##### Material for this exercise #####

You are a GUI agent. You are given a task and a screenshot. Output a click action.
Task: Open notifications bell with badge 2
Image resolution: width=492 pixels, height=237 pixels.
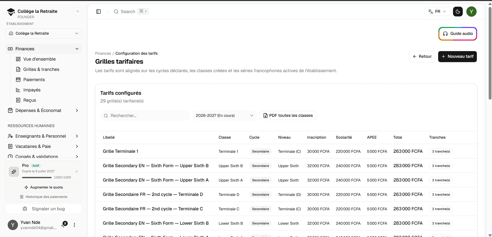pyautogui.click(x=64, y=225)
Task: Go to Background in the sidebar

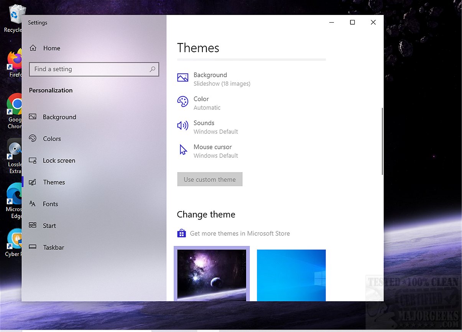Action: coord(59,117)
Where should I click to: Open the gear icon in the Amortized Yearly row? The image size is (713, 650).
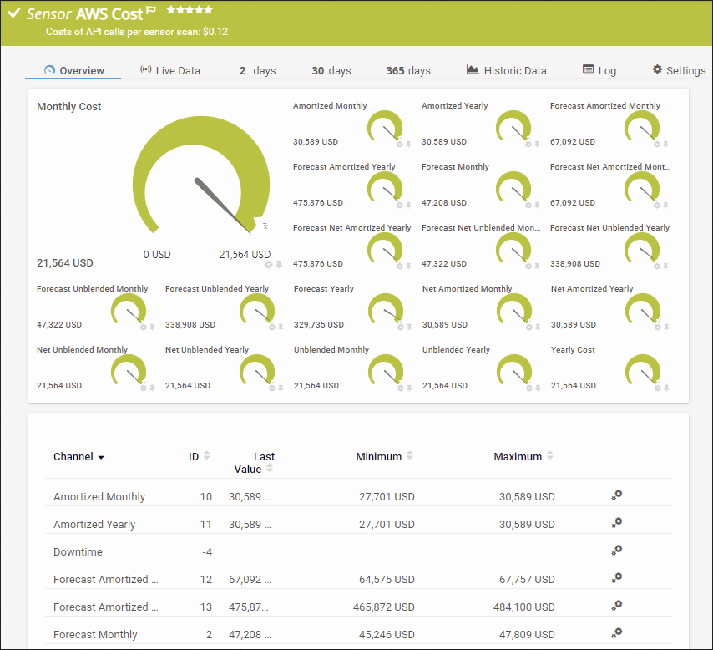point(616,523)
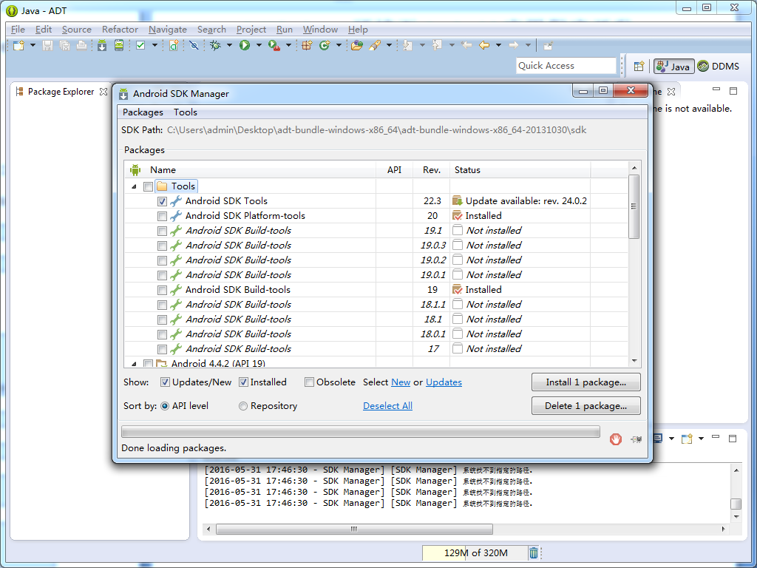Image resolution: width=757 pixels, height=568 pixels.
Task: Collapse Android 4.4.2 (API 19) group
Action: [135, 363]
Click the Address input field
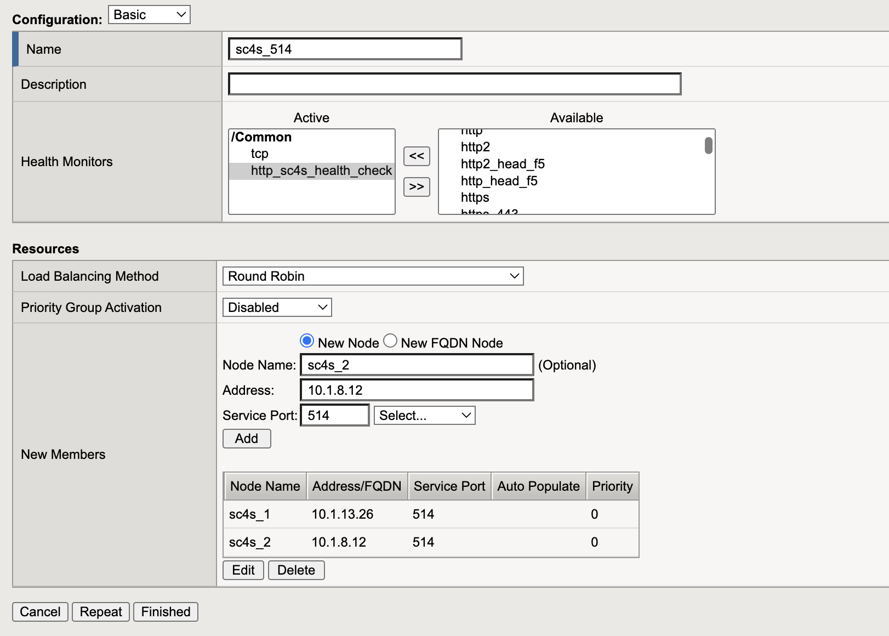Viewport: 889px width, 636px height. click(417, 390)
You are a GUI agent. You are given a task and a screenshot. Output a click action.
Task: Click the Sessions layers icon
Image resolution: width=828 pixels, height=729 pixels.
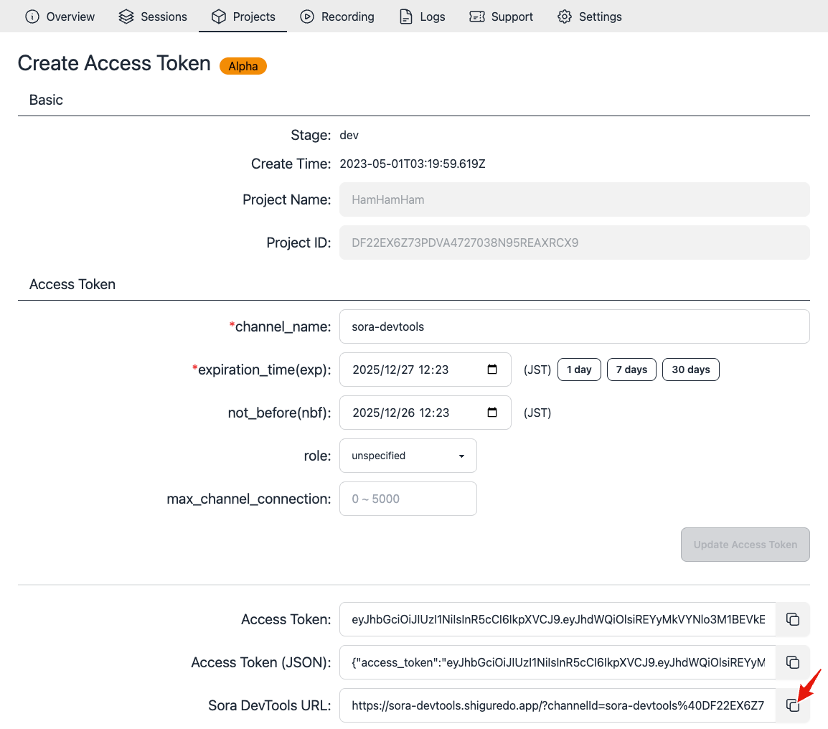126,17
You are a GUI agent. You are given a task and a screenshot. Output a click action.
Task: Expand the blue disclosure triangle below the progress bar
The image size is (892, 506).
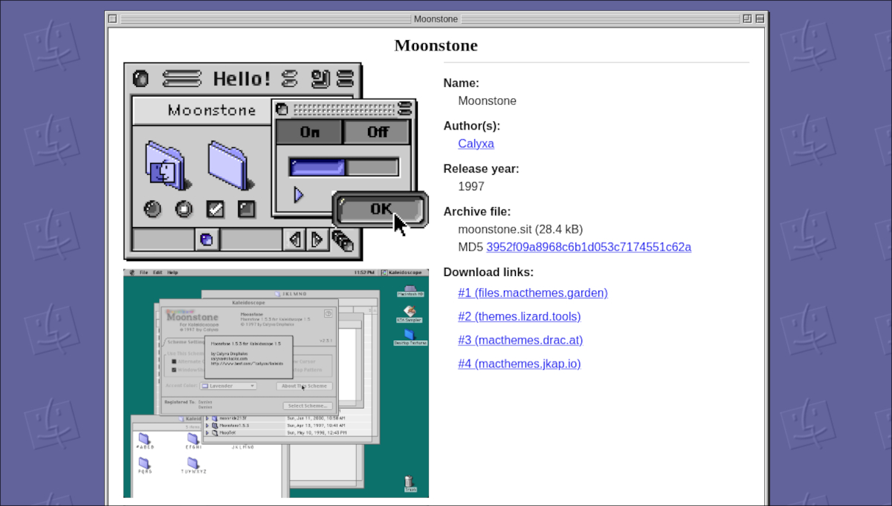[299, 195]
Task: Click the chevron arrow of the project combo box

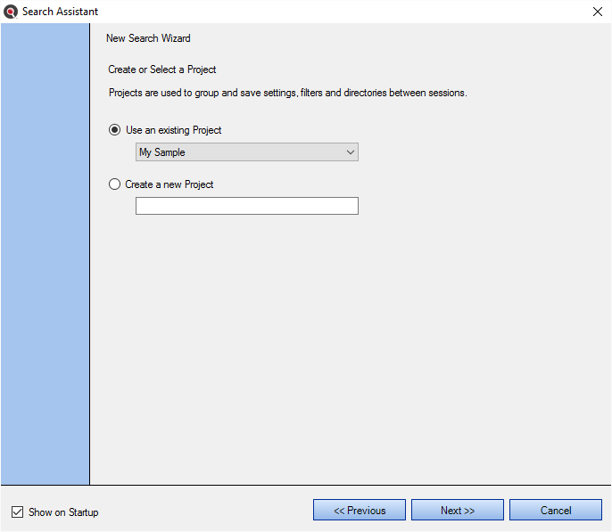Action: 350,152
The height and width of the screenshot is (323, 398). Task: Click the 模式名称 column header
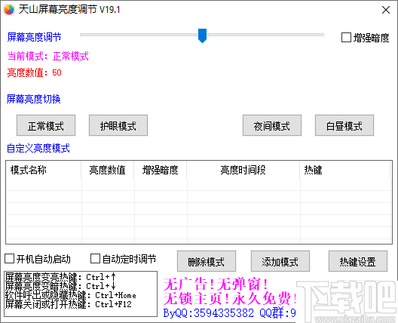pos(44,170)
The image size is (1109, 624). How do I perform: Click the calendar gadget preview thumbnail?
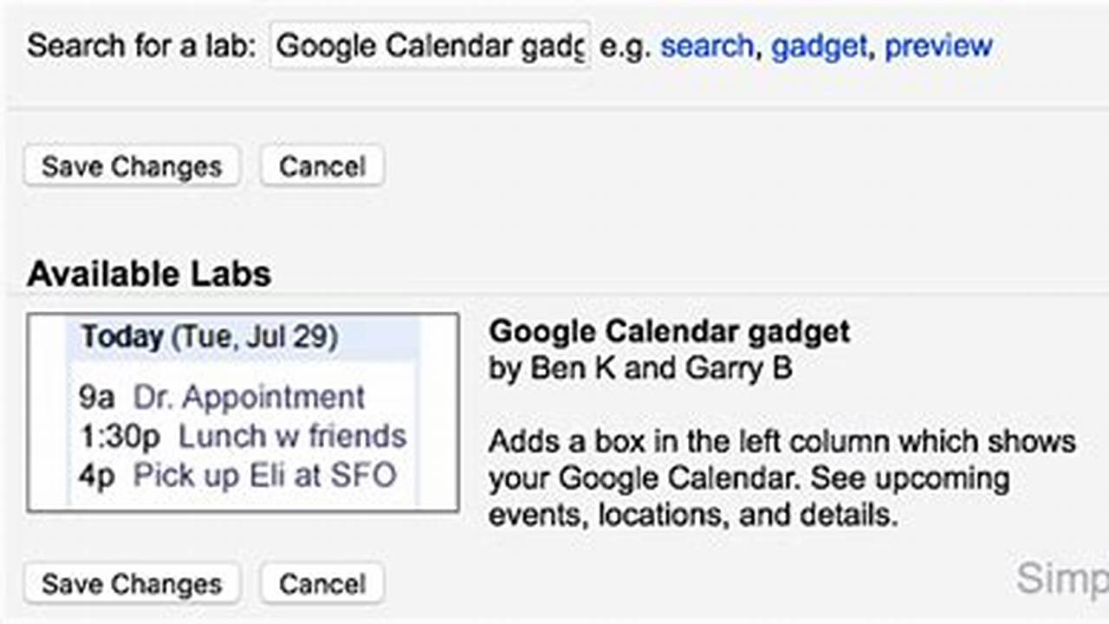click(243, 413)
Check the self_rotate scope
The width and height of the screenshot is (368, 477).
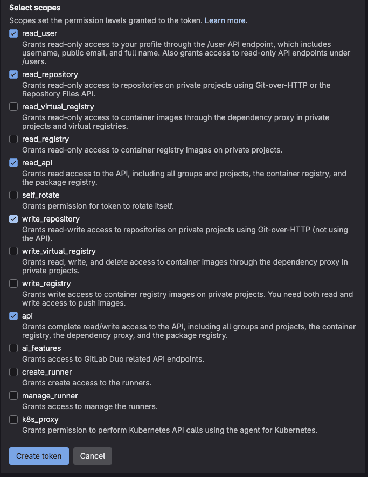pos(13,195)
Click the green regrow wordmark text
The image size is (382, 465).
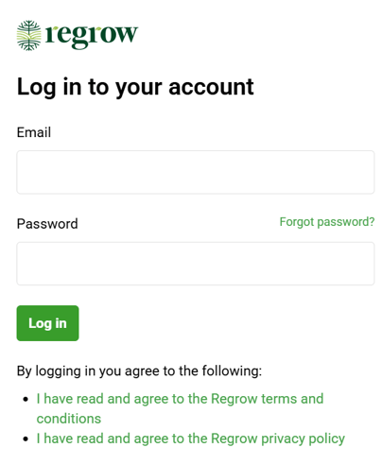(92, 36)
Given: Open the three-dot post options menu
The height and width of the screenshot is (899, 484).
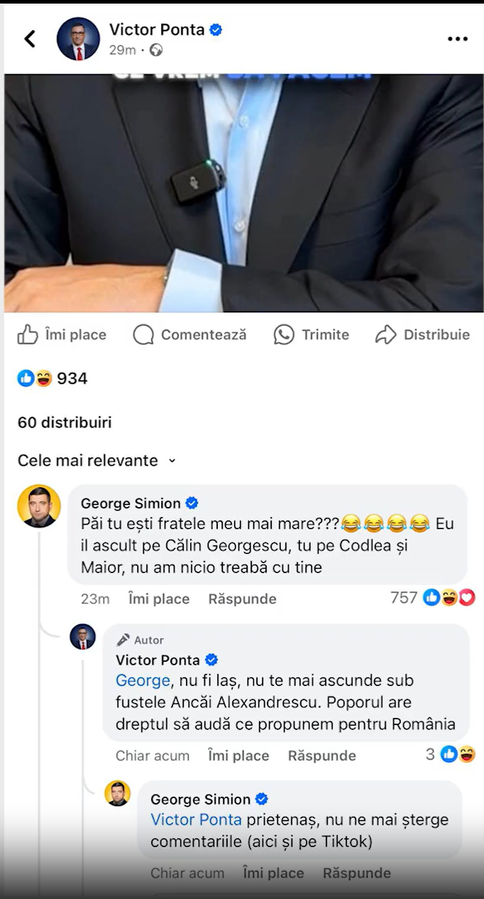Looking at the screenshot, I should click(x=458, y=39).
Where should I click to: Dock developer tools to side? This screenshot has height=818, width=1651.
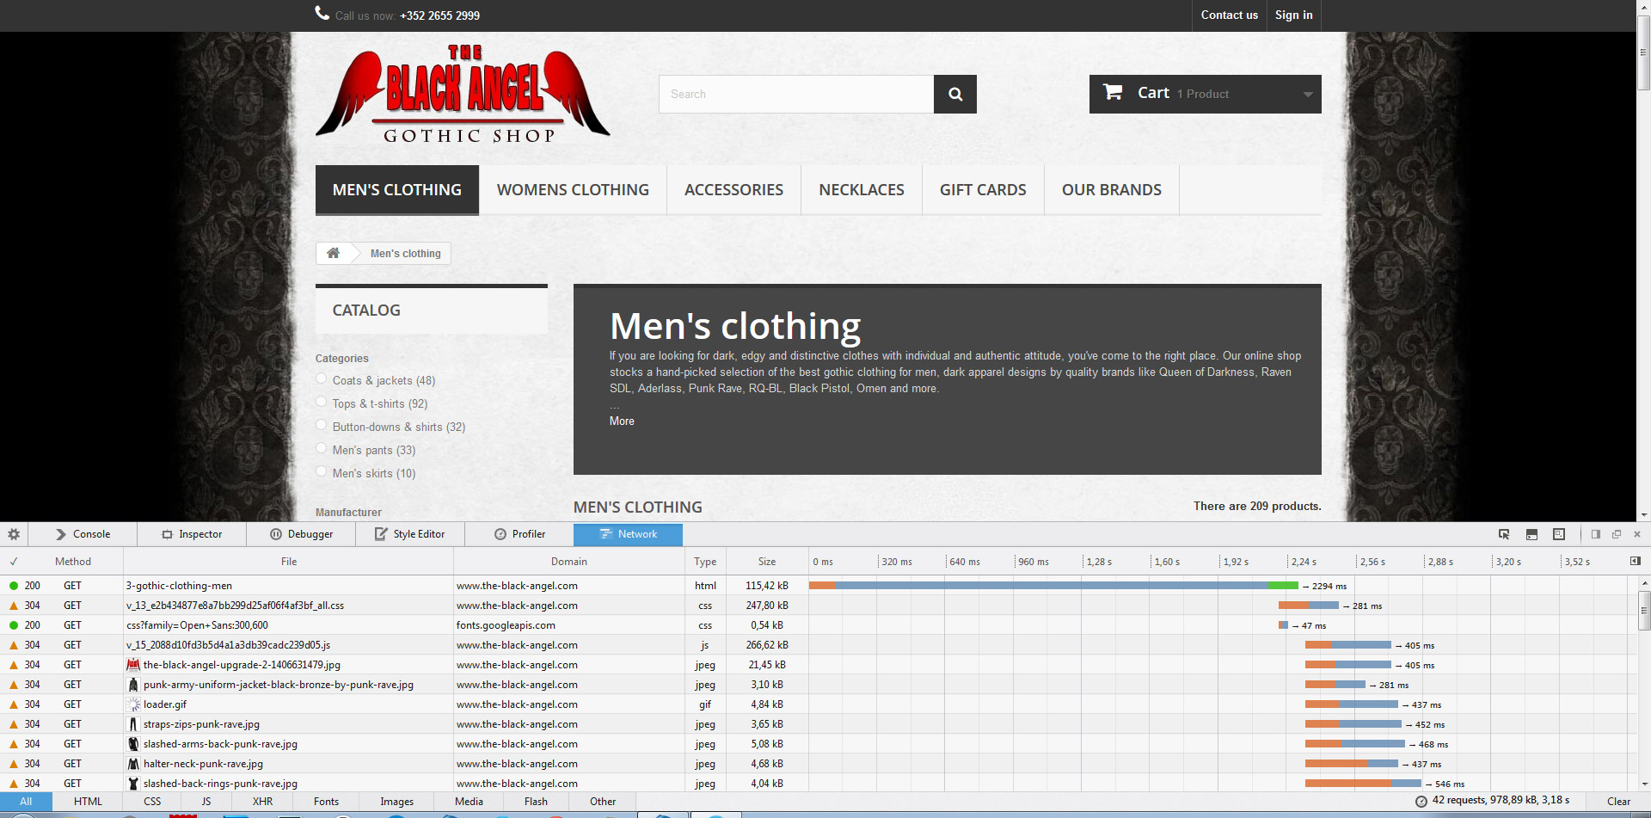(1595, 534)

#####

## Required work
Nothing but the lines from the one containing "The width and" through the final line of the records, both included and copied exactly, should appear in the answer; pictures stay out.

## Exercise result
The width and height of the screenshot is (368, 477).
pos(13,195)
Click the green regrow wordmark text
The image size is (382, 465).
(92, 36)
Given: Open the three-dot post options menu
The height and width of the screenshot is (899, 484).
Looking at the screenshot, I should click(x=458, y=39).
Where should I click to: Dock developer tools to side? This screenshot has height=818, width=1651.
(1595, 534)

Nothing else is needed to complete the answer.